[What to work on]
The word "wind" marks the lines to copy; find all of them in the entries below.

-- Excerpted data follows --

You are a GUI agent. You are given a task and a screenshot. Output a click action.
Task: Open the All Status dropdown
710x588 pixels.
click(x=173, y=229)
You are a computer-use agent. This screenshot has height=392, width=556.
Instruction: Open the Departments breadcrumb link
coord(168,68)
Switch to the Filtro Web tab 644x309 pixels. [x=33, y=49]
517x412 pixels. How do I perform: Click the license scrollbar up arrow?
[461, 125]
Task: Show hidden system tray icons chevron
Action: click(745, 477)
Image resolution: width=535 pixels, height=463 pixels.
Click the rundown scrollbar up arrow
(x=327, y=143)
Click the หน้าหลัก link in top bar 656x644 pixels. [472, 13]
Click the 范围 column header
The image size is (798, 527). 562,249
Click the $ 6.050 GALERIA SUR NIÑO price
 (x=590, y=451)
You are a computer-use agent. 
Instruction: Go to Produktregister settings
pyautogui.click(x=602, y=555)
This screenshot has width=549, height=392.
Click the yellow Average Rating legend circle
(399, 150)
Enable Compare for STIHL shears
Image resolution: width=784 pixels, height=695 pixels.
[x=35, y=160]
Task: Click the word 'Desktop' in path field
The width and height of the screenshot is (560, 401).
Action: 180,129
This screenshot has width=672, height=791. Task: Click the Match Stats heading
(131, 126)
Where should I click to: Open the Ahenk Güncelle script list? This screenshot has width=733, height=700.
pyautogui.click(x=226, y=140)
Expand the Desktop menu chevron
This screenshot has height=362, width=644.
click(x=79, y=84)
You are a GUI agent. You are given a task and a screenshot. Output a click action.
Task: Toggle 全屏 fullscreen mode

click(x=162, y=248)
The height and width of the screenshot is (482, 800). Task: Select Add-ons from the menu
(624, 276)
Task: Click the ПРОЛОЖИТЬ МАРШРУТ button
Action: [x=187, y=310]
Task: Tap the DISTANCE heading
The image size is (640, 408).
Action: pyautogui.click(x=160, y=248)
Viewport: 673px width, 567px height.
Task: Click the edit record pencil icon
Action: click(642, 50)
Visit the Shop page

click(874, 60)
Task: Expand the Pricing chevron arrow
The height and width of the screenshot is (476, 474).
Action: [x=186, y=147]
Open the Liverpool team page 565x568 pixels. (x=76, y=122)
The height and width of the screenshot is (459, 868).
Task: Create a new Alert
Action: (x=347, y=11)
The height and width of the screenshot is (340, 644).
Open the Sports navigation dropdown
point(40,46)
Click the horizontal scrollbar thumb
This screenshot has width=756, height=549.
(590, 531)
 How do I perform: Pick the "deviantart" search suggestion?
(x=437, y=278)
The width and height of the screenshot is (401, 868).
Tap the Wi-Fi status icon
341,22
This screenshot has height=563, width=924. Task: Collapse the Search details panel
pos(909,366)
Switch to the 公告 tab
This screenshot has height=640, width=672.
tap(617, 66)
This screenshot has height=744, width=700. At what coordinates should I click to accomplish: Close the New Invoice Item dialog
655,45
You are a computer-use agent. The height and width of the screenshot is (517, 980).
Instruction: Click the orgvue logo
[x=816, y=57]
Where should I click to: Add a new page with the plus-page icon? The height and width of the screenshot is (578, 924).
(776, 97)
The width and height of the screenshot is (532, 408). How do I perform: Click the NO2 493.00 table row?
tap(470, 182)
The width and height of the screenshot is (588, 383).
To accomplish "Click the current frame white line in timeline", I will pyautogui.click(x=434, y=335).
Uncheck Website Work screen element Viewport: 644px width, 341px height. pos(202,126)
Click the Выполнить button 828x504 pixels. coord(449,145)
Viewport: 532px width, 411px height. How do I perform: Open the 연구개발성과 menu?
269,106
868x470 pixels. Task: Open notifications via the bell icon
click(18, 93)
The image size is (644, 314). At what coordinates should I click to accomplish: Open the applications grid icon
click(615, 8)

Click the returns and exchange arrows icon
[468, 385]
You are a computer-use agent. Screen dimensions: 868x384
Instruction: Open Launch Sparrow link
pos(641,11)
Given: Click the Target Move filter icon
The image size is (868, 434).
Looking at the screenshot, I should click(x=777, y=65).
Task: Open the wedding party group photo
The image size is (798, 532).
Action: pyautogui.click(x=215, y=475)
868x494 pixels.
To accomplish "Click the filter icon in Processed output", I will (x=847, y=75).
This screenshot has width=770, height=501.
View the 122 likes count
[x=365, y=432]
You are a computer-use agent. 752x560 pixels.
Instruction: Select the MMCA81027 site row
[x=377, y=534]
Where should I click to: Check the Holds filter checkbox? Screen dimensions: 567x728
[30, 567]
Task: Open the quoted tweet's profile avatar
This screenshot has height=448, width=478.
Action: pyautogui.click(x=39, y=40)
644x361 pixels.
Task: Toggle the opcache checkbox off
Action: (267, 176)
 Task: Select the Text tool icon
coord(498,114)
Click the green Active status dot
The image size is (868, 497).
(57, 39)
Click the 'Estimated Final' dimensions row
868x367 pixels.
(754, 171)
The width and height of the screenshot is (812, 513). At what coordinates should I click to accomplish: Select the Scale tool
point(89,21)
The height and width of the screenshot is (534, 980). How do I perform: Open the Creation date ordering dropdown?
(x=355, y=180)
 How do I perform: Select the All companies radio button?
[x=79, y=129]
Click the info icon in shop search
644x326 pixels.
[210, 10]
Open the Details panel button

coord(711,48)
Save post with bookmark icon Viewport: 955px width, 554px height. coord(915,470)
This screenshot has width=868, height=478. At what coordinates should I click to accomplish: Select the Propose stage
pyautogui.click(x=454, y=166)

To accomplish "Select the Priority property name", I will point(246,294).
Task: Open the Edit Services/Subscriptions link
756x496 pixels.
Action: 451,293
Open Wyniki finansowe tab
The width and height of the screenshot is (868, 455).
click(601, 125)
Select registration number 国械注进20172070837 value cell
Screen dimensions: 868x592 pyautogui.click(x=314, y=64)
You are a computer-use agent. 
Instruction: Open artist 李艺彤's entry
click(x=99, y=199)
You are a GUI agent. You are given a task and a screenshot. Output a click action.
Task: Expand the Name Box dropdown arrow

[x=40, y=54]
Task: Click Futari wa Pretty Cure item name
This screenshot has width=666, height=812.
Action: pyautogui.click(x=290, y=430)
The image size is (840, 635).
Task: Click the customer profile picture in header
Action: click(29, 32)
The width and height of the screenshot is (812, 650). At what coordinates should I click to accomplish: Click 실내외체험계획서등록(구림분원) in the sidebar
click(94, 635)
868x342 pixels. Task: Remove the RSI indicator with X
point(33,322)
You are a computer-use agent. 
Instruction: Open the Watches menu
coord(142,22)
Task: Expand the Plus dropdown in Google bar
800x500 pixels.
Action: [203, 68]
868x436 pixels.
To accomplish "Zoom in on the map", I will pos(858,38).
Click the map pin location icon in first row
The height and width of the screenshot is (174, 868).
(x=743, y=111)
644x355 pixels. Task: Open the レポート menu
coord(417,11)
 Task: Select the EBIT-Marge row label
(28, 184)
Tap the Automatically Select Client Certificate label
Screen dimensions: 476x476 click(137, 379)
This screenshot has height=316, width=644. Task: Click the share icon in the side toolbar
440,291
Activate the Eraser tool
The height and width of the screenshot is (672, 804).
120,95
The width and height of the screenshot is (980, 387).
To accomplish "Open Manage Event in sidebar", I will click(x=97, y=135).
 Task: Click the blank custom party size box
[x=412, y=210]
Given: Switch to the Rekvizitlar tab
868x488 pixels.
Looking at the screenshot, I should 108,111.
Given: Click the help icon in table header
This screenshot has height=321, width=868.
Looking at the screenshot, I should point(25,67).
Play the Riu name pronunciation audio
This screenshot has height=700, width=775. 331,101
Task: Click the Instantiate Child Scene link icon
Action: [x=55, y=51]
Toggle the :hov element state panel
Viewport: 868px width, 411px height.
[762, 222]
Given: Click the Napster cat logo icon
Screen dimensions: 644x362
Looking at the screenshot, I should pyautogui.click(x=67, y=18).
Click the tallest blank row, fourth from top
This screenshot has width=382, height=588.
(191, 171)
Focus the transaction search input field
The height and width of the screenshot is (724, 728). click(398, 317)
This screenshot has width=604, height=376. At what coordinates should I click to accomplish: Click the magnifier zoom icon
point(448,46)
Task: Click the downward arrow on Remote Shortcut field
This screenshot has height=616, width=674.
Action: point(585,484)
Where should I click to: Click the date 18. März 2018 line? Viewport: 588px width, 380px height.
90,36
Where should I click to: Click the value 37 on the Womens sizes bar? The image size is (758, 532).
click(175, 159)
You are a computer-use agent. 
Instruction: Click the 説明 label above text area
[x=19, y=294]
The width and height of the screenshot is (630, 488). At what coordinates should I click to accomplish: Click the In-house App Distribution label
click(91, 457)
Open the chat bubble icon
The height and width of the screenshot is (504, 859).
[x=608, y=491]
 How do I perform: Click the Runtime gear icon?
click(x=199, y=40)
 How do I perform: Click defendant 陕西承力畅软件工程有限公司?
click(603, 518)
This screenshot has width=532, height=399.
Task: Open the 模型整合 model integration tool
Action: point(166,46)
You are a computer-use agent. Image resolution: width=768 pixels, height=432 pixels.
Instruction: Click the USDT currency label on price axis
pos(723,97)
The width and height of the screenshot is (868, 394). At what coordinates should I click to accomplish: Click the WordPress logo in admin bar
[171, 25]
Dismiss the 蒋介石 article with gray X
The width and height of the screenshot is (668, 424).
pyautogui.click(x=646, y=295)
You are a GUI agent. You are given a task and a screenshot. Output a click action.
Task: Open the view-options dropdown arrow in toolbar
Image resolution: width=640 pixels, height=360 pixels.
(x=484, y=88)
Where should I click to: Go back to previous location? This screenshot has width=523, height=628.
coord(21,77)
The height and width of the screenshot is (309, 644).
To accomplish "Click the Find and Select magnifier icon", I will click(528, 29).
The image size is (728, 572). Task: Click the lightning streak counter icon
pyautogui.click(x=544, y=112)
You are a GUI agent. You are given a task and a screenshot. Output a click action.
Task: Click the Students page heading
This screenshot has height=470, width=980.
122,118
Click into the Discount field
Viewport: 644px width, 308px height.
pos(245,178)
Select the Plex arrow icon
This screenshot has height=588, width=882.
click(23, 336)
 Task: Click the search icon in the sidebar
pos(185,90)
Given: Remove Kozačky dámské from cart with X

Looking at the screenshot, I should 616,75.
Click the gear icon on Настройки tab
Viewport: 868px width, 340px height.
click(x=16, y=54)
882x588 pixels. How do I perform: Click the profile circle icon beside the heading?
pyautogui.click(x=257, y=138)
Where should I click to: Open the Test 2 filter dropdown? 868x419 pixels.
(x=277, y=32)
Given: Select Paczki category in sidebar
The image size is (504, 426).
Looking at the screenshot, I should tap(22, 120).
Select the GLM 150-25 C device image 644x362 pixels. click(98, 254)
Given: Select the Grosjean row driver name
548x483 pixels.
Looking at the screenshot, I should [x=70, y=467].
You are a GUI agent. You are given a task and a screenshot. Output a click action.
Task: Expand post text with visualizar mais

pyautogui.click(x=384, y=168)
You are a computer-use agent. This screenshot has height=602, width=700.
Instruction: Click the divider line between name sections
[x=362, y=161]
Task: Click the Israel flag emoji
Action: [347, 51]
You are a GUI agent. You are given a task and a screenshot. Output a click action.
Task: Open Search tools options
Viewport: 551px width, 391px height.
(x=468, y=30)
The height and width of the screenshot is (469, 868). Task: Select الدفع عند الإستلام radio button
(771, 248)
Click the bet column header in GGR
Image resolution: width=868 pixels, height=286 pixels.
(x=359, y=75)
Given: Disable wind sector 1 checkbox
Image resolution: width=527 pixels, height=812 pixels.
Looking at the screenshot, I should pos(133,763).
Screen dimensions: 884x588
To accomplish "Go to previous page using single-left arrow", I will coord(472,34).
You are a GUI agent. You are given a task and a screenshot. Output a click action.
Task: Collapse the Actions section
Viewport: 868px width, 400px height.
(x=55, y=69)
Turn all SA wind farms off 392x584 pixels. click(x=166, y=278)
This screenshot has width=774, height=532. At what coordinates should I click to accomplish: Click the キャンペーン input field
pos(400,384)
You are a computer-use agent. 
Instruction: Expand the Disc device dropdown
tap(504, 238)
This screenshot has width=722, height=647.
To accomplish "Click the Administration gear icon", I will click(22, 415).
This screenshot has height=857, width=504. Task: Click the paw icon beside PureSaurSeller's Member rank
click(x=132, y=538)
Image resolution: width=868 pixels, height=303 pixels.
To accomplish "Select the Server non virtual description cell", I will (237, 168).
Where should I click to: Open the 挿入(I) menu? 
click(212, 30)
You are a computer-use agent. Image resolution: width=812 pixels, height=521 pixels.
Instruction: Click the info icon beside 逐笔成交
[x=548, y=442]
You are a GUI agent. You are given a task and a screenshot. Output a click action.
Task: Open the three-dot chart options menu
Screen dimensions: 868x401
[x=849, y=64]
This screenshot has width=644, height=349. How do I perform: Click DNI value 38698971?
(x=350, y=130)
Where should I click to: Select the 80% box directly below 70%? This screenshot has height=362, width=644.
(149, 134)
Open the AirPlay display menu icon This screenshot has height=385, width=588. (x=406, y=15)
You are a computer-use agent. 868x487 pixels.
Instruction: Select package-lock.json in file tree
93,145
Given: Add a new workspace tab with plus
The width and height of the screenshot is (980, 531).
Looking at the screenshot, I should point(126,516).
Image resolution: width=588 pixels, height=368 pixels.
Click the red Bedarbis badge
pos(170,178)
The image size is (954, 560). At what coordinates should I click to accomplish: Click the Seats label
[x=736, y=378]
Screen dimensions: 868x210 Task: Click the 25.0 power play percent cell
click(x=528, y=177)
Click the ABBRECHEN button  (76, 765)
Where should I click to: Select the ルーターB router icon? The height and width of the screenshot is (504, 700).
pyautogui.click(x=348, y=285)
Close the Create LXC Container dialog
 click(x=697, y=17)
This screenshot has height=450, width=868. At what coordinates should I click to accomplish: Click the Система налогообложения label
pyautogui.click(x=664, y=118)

-- Excerpted data concluded --

[Output of the task]
Given: Disable wind sector 1 checkbox
Turn all SA wind farms off 392x584 pixels. click(x=166, y=278)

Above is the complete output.